*Work task*: In the entries below, every line with the string "Share" is to be reported.

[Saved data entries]
•••
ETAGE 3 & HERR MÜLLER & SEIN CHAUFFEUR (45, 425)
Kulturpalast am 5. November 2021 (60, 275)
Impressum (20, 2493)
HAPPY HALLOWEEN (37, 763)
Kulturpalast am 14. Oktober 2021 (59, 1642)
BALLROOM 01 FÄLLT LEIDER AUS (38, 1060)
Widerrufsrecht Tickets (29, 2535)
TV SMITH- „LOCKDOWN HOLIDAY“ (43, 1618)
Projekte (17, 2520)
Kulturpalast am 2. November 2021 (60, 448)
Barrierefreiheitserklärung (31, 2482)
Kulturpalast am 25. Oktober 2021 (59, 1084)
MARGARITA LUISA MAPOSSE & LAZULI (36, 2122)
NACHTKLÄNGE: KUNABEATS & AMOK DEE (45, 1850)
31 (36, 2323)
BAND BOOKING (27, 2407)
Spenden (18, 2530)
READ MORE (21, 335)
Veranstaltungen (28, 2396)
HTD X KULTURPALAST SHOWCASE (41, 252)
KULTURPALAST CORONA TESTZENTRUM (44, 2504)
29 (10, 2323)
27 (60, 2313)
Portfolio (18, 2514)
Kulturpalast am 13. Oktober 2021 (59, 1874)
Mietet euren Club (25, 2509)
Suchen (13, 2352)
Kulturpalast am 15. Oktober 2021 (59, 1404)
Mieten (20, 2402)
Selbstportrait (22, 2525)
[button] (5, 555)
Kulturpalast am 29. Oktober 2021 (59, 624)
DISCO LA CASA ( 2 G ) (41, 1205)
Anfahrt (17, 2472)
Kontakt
•••
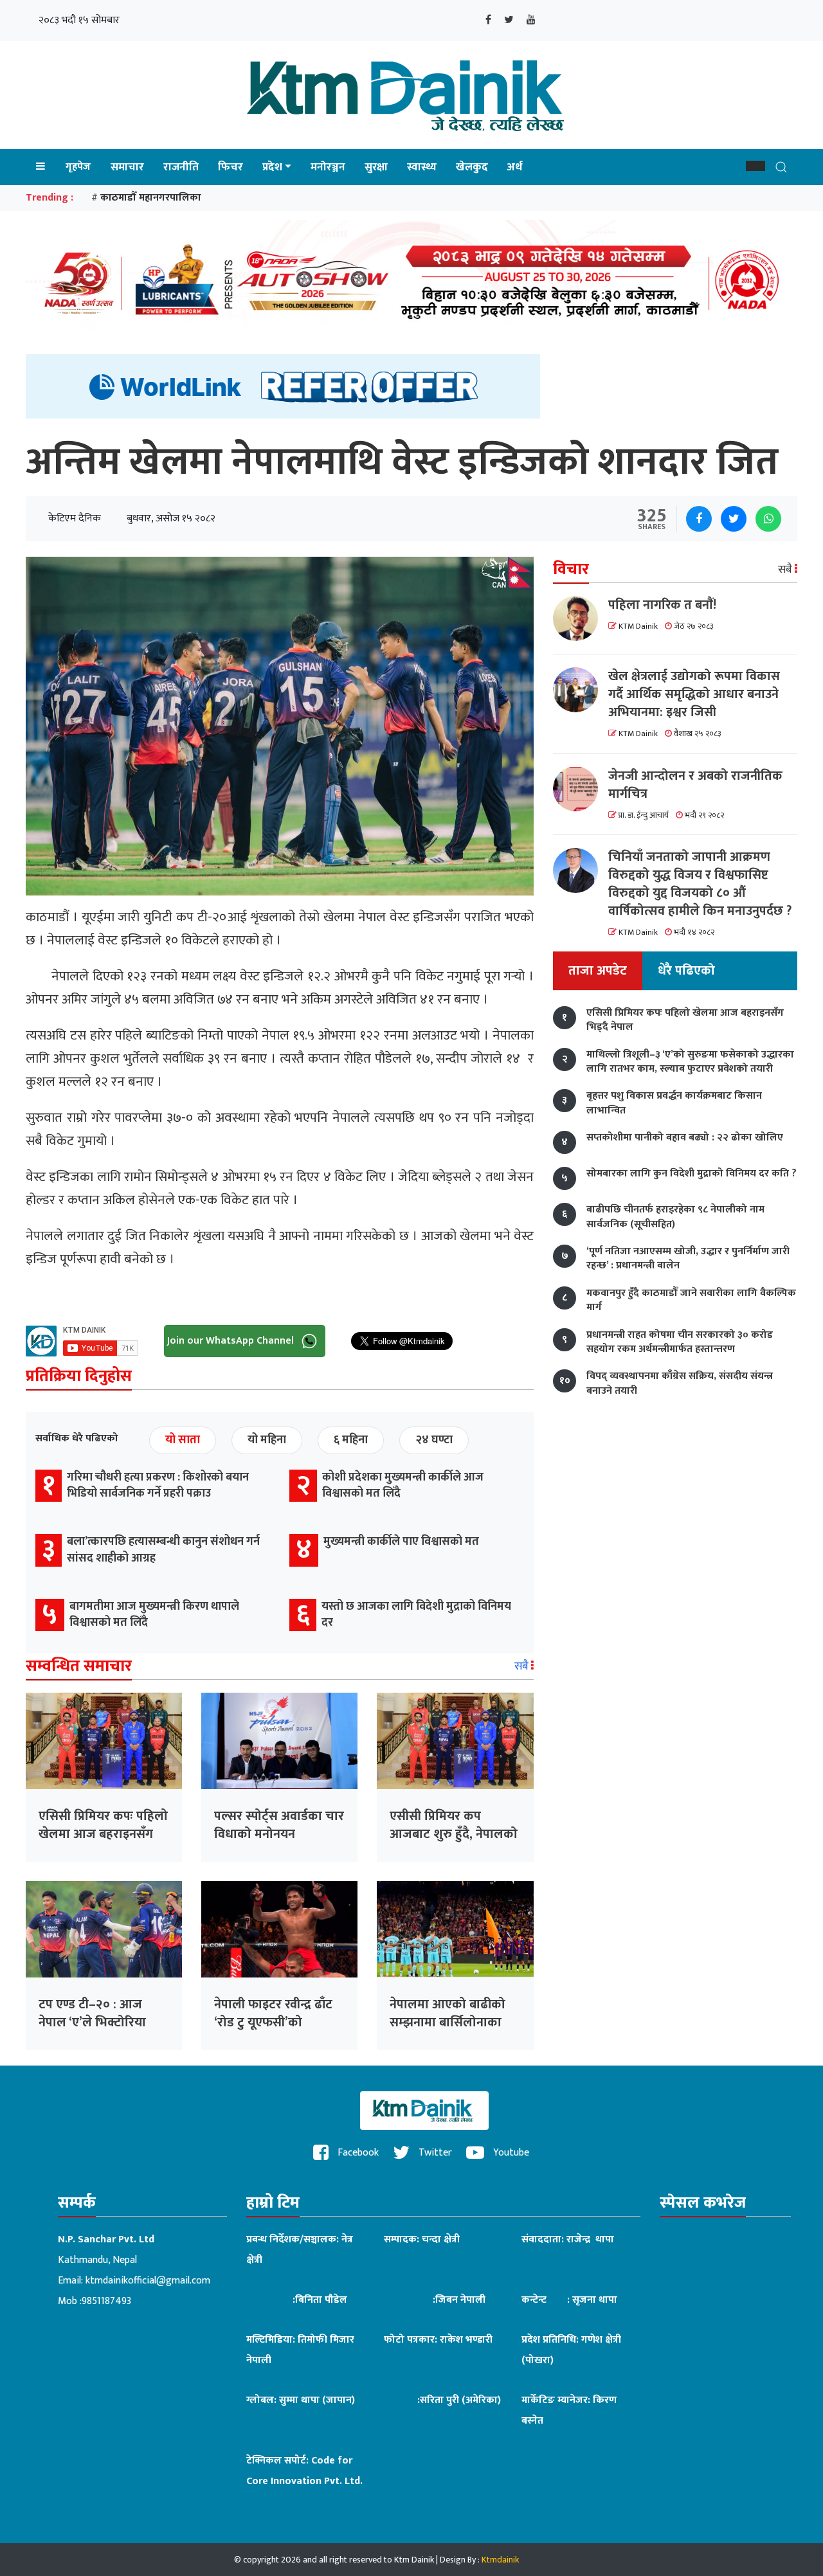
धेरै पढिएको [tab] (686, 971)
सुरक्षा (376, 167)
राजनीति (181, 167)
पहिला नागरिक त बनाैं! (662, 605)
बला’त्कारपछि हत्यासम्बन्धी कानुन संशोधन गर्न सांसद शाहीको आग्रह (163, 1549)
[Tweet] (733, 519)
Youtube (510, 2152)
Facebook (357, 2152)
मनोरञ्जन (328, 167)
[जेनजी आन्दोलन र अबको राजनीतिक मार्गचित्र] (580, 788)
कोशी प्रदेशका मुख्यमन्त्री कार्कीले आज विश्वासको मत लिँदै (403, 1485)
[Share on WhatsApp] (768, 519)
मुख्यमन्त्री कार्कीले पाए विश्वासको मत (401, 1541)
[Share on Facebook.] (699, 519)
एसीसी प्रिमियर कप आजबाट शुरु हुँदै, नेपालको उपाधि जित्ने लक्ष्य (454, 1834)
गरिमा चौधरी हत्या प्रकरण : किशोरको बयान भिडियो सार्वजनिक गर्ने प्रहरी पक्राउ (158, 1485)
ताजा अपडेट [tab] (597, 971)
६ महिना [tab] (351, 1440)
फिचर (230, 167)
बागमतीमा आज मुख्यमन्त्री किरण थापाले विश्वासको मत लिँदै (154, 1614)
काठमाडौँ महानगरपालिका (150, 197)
•••
*Finished task*:
[Share on WhatsApp] (768, 519)
[Share on Facebook.] (699, 519)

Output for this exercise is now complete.